>> Start Page extract
Page Three

By Peter Galli  |  Posted 2003-05-28 Print this article Print

Microsofts Leach told eWEEK that there is no link between its decision to cut Office XP prices and any threat from the Linux/open-source desktop productivity suites, but rather it followed on its decision to change its Licensing 6.0 and Software Assurance program, announced on Tuesday, which gives customers running Office under Software Assurance home use rights for the software as well. "Clearly, coming at the same time as the improvements in the Software Assurance value focused on the enterprise and business customer, it made sense to do this now for retail customers as well," he said.
Until now, users who installed the Office software at their workplace computer or on a laptop could not install it at home as well under the same license. Microsoft will now give those customers home-use rights for Office in the ratio of one home use right for every one Office Software Assurance license held.
>> End Page extract
>> Start Information provided
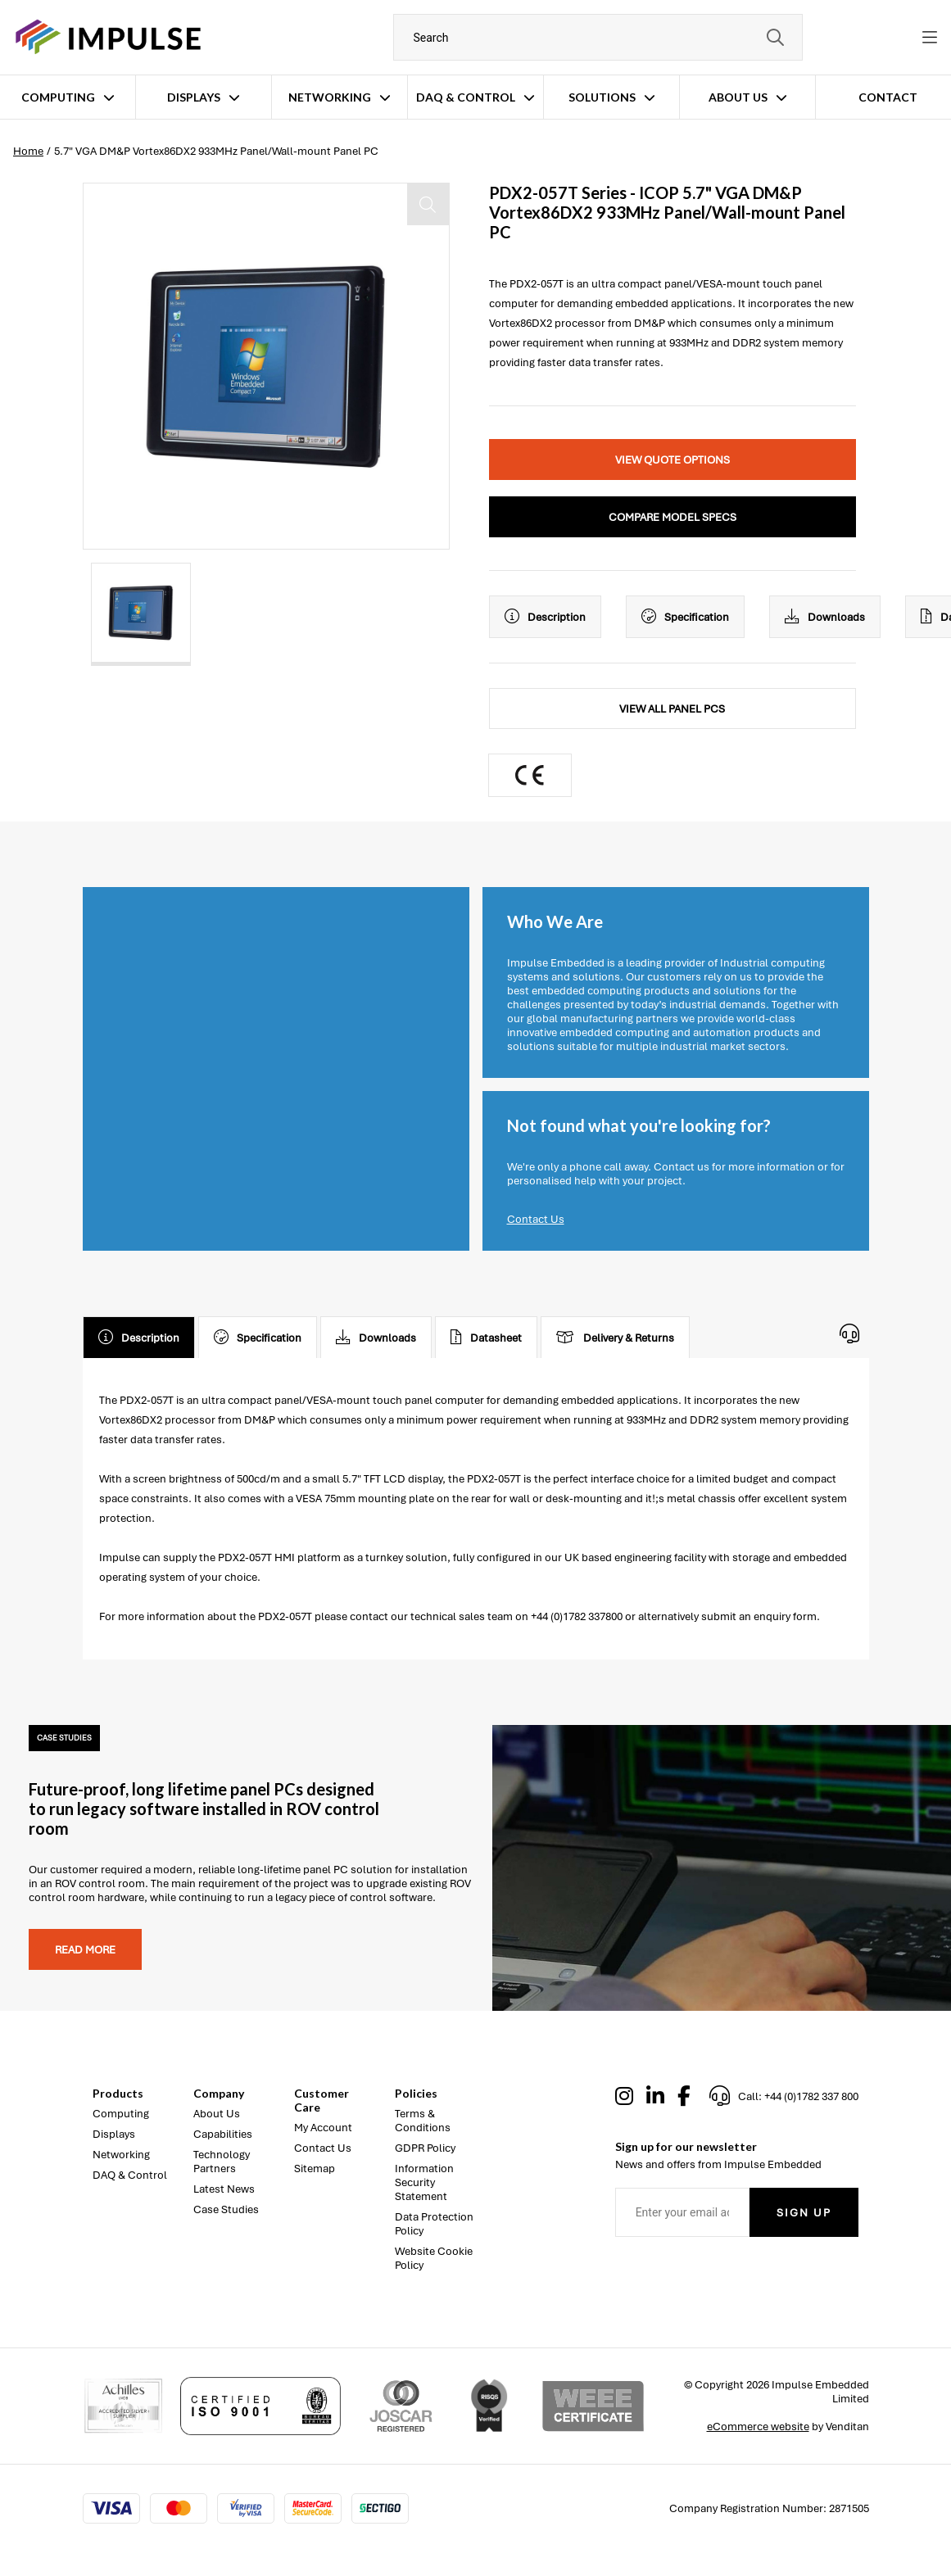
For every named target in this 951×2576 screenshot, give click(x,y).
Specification (685, 616)
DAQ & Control (465, 97)
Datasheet (486, 1337)
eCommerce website (758, 2426)
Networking (329, 97)
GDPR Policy (425, 2148)
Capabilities (222, 2134)
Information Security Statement (424, 2182)
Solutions (602, 97)
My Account (323, 2128)
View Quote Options (672, 460)
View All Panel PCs (672, 709)
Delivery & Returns (615, 1337)
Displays (193, 97)
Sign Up (804, 2213)
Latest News (224, 2189)
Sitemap (314, 2168)
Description (545, 616)
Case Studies (226, 2209)
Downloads (825, 616)
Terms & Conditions (423, 2121)
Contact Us (535, 1219)
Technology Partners (221, 2161)
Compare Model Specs (672, 517)
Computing (58, 97)
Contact (887, 97)
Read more (85, 1950)
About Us (738, 97)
>> End Information provided
**Task list:**
**a)** Return each line of the records that contains the string "View", treating uppercase and lowercase letters as different.
**b)** Write what comes next in the article on Microsoft's Office licensing changes, picking up after its final sentence.
The article on Microsoft's Office licensing and the records are unrelated material.

**Outputs by task:**
**a)**
View Quote Options (672, 460)
View All Panel PCs (672, 709)

**b)**
In order not to make this complicated for customers, who have told Microsoft they do not want any added burden, Microsoft is avoiding the need to involve the IT manager for this. "If the employee is eligible, they will go out to a Web site and submit their name, which will get validated. They will then have to submit a credit card number to pay a cost of goods charged at about $25 to cover shipping and handling, and we will send them a complete retail version of Office to their home, so they bypass the IT administrator at work," Rebecca LaBrunerie, Microsofts product manager for worldwide licensing and pricing, told eWEEK on Tuesday. The home-use rights will also apply to Microsoft Project and Microsoft Visio customers, LaBrunerie said, adding that Microsoft is giving those home users discounts of more than 30 percent on retail prices if they want to buy as many as three additional desktop Microsoft software products. More Microsoft News:
For more on Microsoft, check out Microsoft Watch.

Peter Galli has been a financial/technology reporter for 12 years at leading publications in South Africa, the UK and the US. He has been Investment Editor of South Africa's Business Day Newspaper, the sister publication of the Financial Times of London.

He was also Group Financial Communications Manager for First National Bank, the second largest banking group in South Africa before moving on to become Executive News Editor of Business Report, the largest daily financial newspaper in South Africa, owned by the global Independent Newspapers group.

He was responsible for a national reporting team of 20 based in four bureaus. He also edited and contributed to its weekly technology page, and launched a financial and technology radio service supplying daily news bulletins to the national broadcaster, the South African Broadcasting Corporation, which were then distributed to some 50 radio stations across the country.

He was then transferred to San Francisco as Business Report's U.S. Correspondent to cover Silicon Valley, trade and finance between the US, Europe and emerging markets like South Africa. After serving that role for more than two years, he joined eWeek as a Senior Editor, covering software platforms in August 2000.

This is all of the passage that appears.